Y, en efecto, la soledad como “medio sin fin” no se sabe a sí misma. Es la soledad del Uno solo, sin Otro posible en relación al que sentirse solo. Estaba solo y no lo sabía, podemos decir, siguiendo la fórmula freudiana. Esta otra soledad sin fin se iguala finalmente al recorrido mismo de la pulsión hasta su término, distinto de su objeto, (su “Ziel” distinto del “Objeckt”). Es la soledad del goce de la pulsión sin Otro y sin sujeto que se sepa a sí mismo, acéfala. Algo así sucede cuando la mujer se descubre como Otra para sí misma en un espacio del goce marcado por la infinitud.
Una vez allí, tenemos diversas soluciones. Resumiré:
Hay la solución de los místicos del barroco español que Lacan evoca en su Seminario XX. Es la solución  del “Castillo interior” teresiano, verdadero laberinto del Ello en el que Santa Teresa experimenta el goce torturante en su “muero porque no muero”. Encontramos otra versión de esta solución en San Juan de la Cruz que, a pesar de ser un hombre, investiga y experimenta esa zona del goce más allá del falo. Es del mayor interés su ascesis mística que atraviesa lo que él llama las “seis nadas” en su precioso texto de la “Subida al Monte Carmelo”, verdadero tratado topológico para distinguir Una nada de Otra, según aquello que la rodea. Son todas ellas soluciones de unión mística del sujeto con el Otro.
Hay también la solución lulliana, la solución de Ramón Llull al que he dedicado algunas lecturas, y en la que se trata de mantener más bien la dualidad del Sujeto y del Otro a toda costa, de mantener, a diferencia de cualquier unión mística, la separación y distinción entre el Uno y el Otro cuando esa separación tiende a desaparecer. Se trata aquí de escapar, con la dualidad del amor, a los efectos mortíferos de la soledad del sujeto con el Otro.
Y hay finalmente la “solución dominica”, vamos a llamarla así siguiendo a Sor María, en la que se trata de hacer de la palabra misma un vínculo con el Otro, un discurso, una vocación de predicación, un medio incluso para hacer existir al Otro.
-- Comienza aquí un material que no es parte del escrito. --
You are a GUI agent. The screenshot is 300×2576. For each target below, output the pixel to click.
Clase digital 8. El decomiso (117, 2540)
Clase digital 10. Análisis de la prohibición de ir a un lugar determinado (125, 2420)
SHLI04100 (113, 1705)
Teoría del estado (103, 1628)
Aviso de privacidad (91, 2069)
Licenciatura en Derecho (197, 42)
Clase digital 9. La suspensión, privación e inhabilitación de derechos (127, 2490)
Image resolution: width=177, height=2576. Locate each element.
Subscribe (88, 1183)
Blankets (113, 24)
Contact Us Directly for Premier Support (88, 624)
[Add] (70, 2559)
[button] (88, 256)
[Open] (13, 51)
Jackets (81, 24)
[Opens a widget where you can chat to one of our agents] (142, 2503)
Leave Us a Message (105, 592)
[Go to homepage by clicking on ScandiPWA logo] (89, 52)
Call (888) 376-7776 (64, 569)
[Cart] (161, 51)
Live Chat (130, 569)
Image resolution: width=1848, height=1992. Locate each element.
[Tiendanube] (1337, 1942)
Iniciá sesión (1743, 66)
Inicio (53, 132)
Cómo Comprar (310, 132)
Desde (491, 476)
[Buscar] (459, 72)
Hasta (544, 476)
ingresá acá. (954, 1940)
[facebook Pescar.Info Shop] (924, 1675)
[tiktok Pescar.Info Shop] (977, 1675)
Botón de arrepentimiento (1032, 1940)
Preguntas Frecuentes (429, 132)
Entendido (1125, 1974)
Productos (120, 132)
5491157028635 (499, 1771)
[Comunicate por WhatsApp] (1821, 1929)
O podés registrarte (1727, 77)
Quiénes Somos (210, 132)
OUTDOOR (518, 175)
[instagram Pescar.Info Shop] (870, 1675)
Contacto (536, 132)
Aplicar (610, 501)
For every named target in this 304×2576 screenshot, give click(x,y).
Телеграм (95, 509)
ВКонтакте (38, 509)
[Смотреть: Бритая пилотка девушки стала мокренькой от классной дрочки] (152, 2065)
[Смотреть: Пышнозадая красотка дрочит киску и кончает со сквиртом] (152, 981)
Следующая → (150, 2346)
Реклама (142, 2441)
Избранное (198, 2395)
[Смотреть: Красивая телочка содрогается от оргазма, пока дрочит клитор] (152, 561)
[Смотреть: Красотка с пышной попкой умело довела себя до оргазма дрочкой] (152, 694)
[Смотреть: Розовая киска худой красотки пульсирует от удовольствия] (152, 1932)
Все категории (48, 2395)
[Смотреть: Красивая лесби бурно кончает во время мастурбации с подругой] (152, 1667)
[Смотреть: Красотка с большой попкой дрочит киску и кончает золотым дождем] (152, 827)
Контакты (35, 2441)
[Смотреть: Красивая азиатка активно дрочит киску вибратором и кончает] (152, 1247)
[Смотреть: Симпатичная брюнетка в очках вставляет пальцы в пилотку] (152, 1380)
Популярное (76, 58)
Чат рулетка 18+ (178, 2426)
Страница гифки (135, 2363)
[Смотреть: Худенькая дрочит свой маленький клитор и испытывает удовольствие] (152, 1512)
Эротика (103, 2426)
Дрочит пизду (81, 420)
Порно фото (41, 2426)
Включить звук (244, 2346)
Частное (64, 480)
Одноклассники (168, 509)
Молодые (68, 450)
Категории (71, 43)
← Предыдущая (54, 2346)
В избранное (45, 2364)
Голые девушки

Entonces, el espacio de clausura puede ser un medio para obtener una apertura al Otro, así como la soledad primera es un medio para una soledad “en segundo grado”, donde el sujeto se convierte en Otro para sí mismo. En este punto, conviene recordar la máxima, que constituye la “norma de las monjas Dominicas”, tal como van a encontrarla claramente enunciada en la página Web de la comunidad de Sor María. He ido a consultarla y les leo lo que dice sólo entrar en su interior (Internet es tal vez hoy el espacio más frecuente para llamar “desde el interior”). Dice allí: "La misión de las monjas Dominicas consiste en buscar a Dios en el silencio, pensar en Él e invocarlo dentro de la clausura para que la palabra que sale de la boca de Dios no vuelva a Él vacía”.  
Conviene detenerse en esta última frase con toda atención.
A falta del sujeto en su clausura, es Dios quien se encontraría con su propia palabra como una palabra vacía. De cierta manera, se trata aquí de la relación de Dios con su propia palabra, se trata incluso de la soledad de Dios consigo mismo. ¿Puede Dios sentirse solo? Es un clásico tema teológico que daría para todo un Seminario.
El sujeto, en esta solución, es el que puede devolverle a Dios su propio mensaje de un modo que costaría muy poco completar con la fórmula lacaniana: “el sujeto recibe del Otro su propio mensaje bajo una forma invertida”. Sólo que aquí es el sujeto mismo el que se sitúa en el lugar de ese Otro que le devuelve a Dios su propia palabra, haciéndose así su intérprete y su predicador. ¡Admirable!
Hay el Sujeto, hay el Otro y hay la palabra. Y se trata para el sujeto de situarse en una relación con la palabra del Otro de modo que esa palabra del Otro vuelva a ese Otro no como una palabra vacía sino como una “palabra plena”, para tomar la propia expresión del Lacan de los años 50. Digamos — para que Dios se convierta en Otro para sí mismo por intermedio del sujeto que toma ahí, entonces, una posición de intermediario para el Otro. Se trata de hacer existir y de mantener al Otro, a Dios, como Otro hablante, de sacarlo así de su soledad irreductible.
La soledad de Dios: es también un tema predilecto para los Dominicos, siguiendo la idea de San Juan de la Cruz del Dios escondido que hay que encontrar en su soledad, la soledad de Dios en su tranquilo aislamiento, donde ni palabras ni obras alteran la esencia divina. Allí nada turba al ser hablante en su silencio. Todo es calma, todo es secreto en “la noche oscura del alma”.  Pero, a la vez, la soledad de Dios puede ser la más temida, la más terrible, puede ser también lo más siniestro.
He aquí pues una de las enseñanzas que les propongo extraer del testimonio de Sor María:
Hay lo que pasa por la palabra, hay lo que pasa por el significante, por el goce fálico, hay una “soledad como medio” que pasa por el puente de significante. Y hay lo que no pasa por el significante, más allá del significante del goce que nosotros situamos en el significante del falo, una soledad que se constituye en una suerte de soledad del Otro elevada al segundo grado.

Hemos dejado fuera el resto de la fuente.